GIVEN EXERCISE
Reproduce the data word for word, beginning at the line that contains "Tap the manner temperature progress bar" and stopping after the line that contains "Action: click(x=612, y=128)". Leave out the pictures.
======
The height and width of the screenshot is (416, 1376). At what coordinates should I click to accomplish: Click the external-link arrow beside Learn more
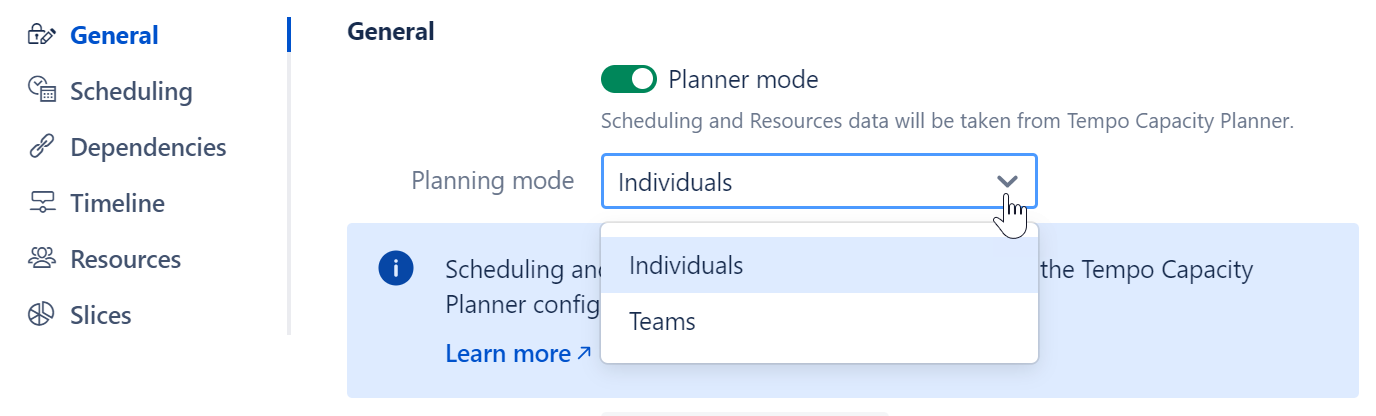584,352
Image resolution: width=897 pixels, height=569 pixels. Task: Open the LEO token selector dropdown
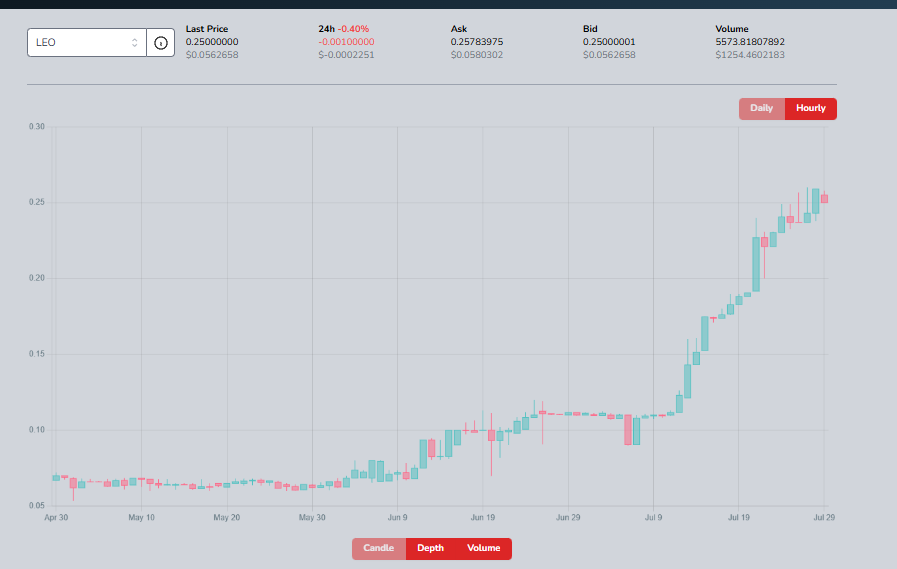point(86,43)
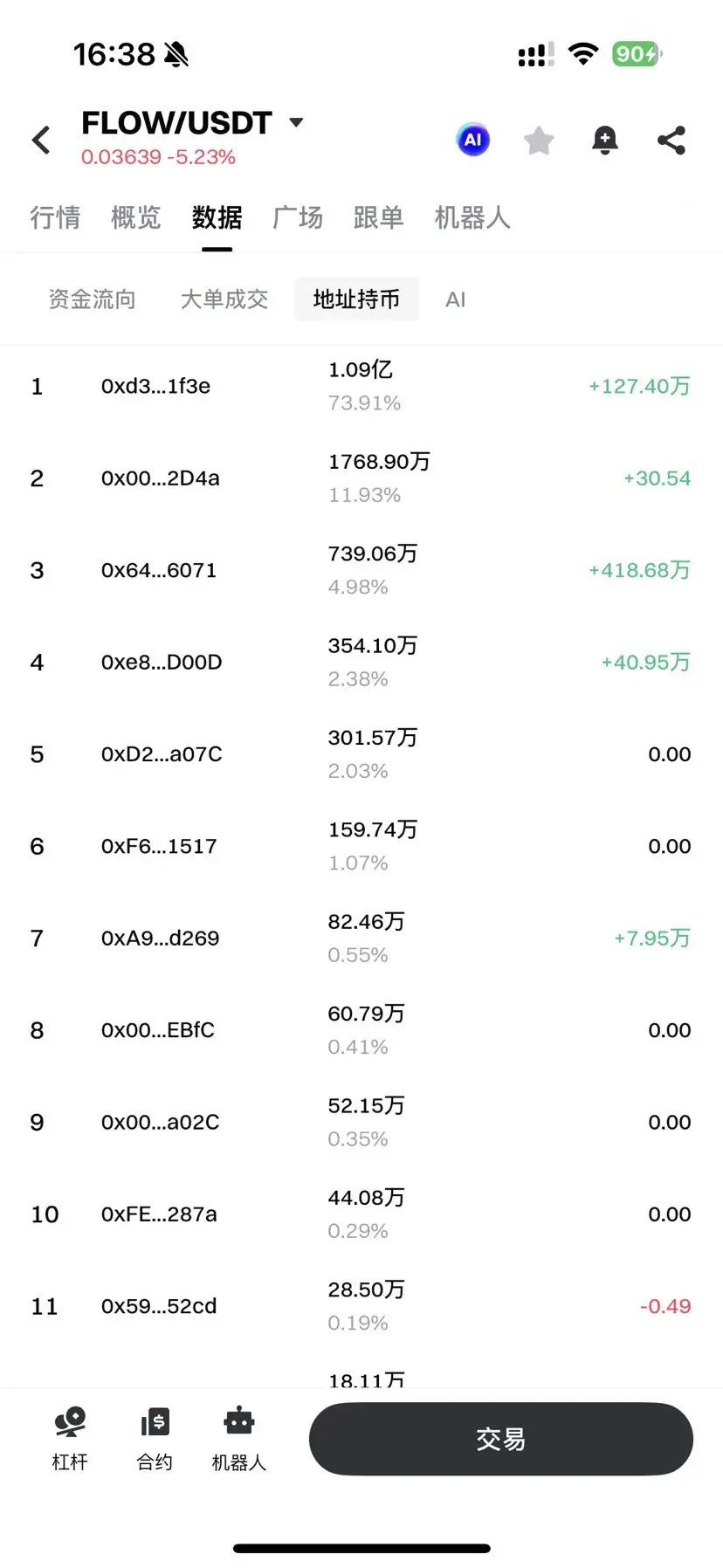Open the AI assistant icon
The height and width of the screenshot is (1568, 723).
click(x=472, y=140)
======
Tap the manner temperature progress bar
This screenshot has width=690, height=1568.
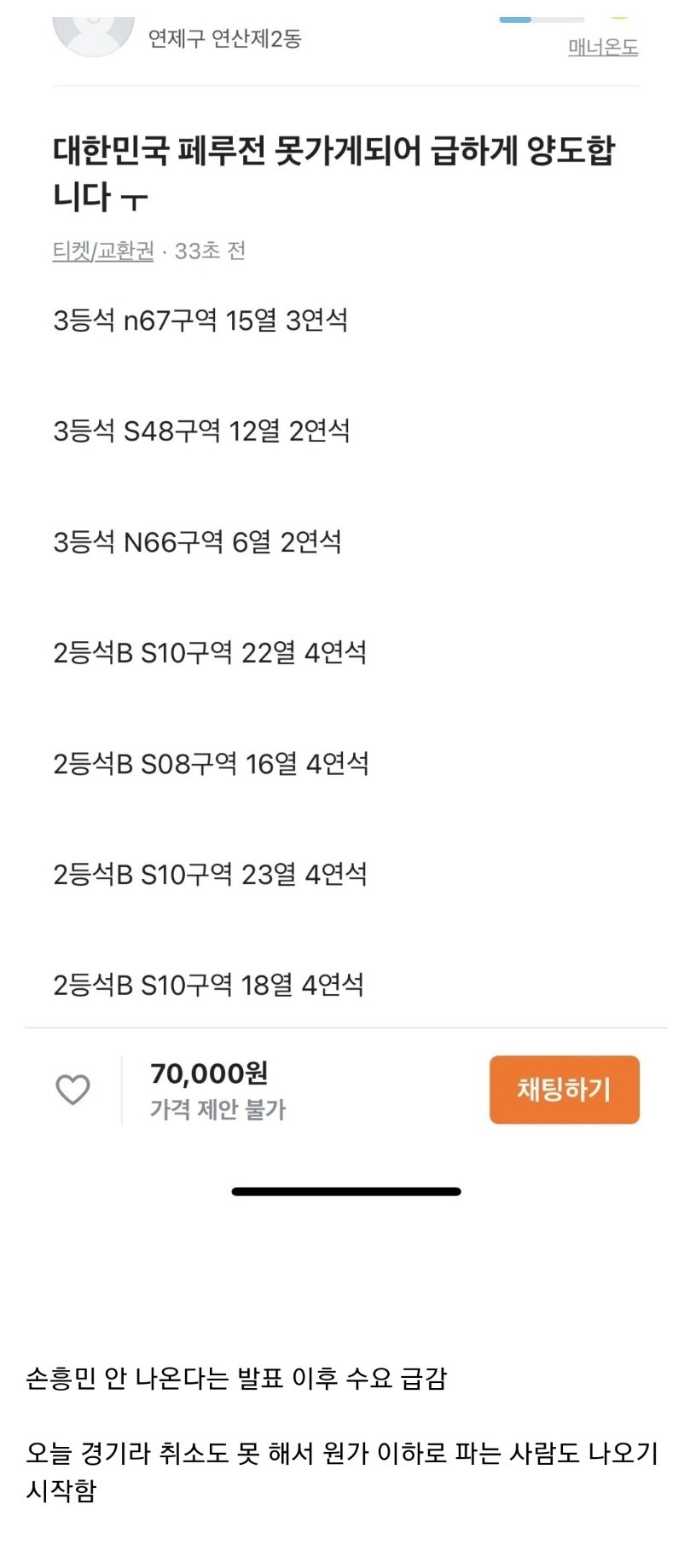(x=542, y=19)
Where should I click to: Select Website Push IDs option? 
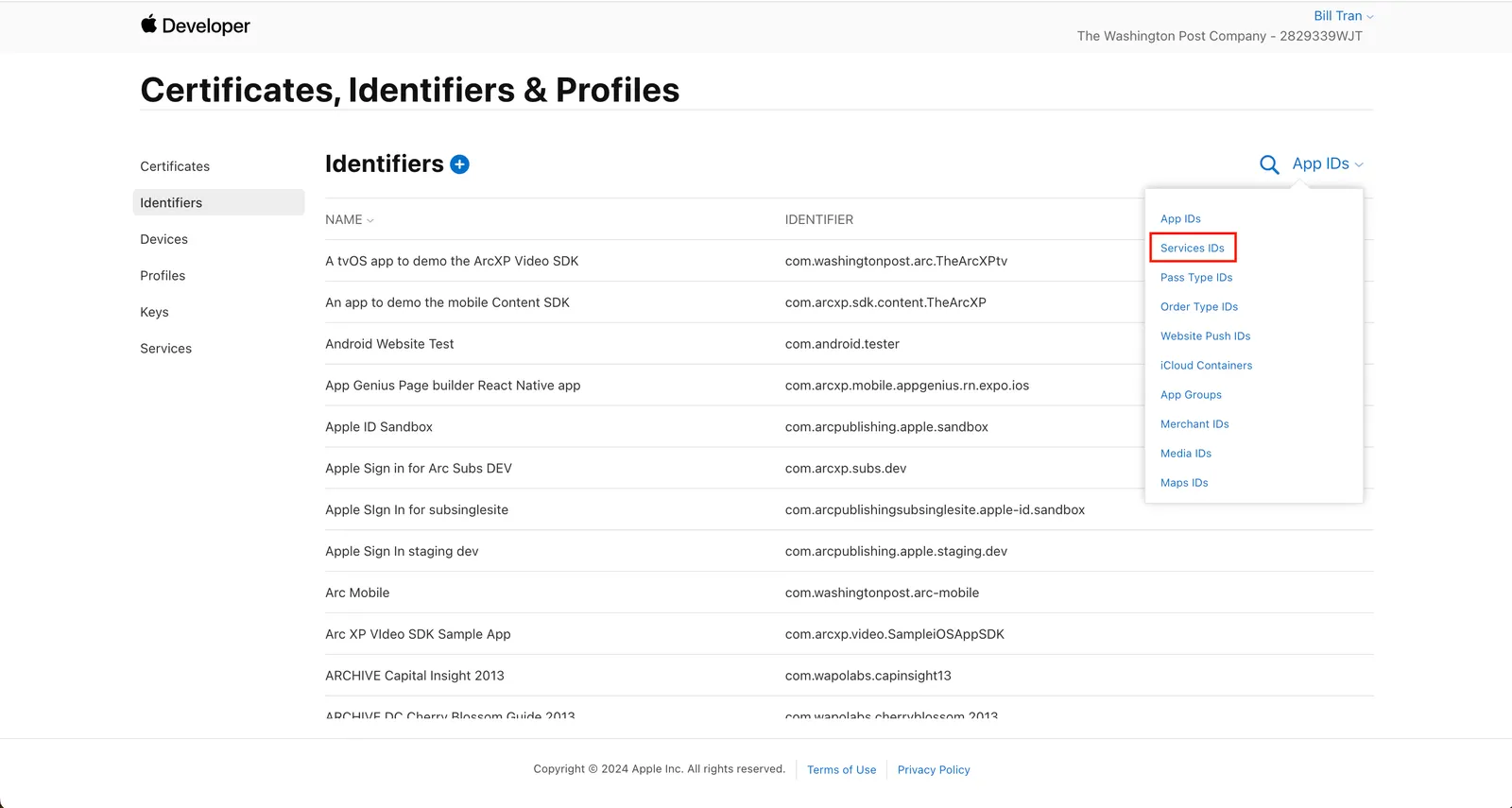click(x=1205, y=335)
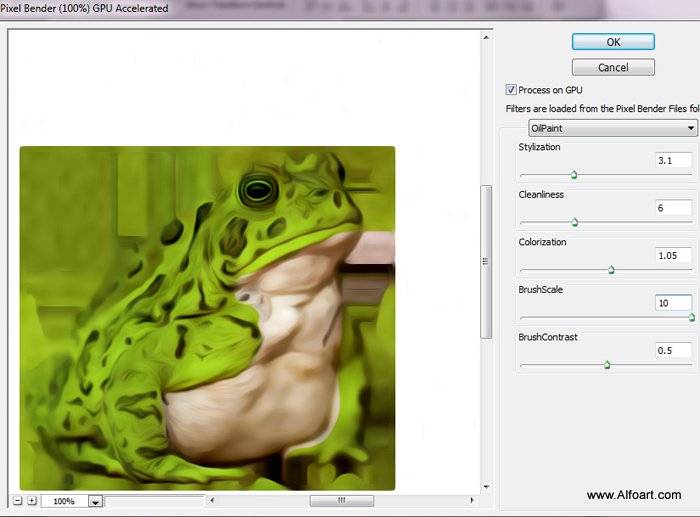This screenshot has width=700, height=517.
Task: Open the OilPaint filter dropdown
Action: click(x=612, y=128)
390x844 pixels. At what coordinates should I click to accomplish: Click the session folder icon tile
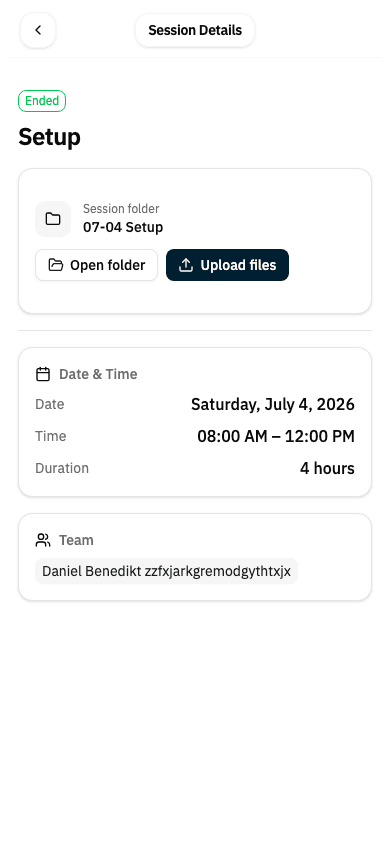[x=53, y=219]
======
EXPECTED OUTPUT
Tap the manner temperature progress bar
This screenshot has width=690, height=1568.
(x=542, y=19)
Where should I click to: Select Website Push IDs option? 
click(x=1205, y=335)
This screenshot has width=700, height=517.
Task: Open the OilPaint filter dropdown
Action: click(x=612, y=128)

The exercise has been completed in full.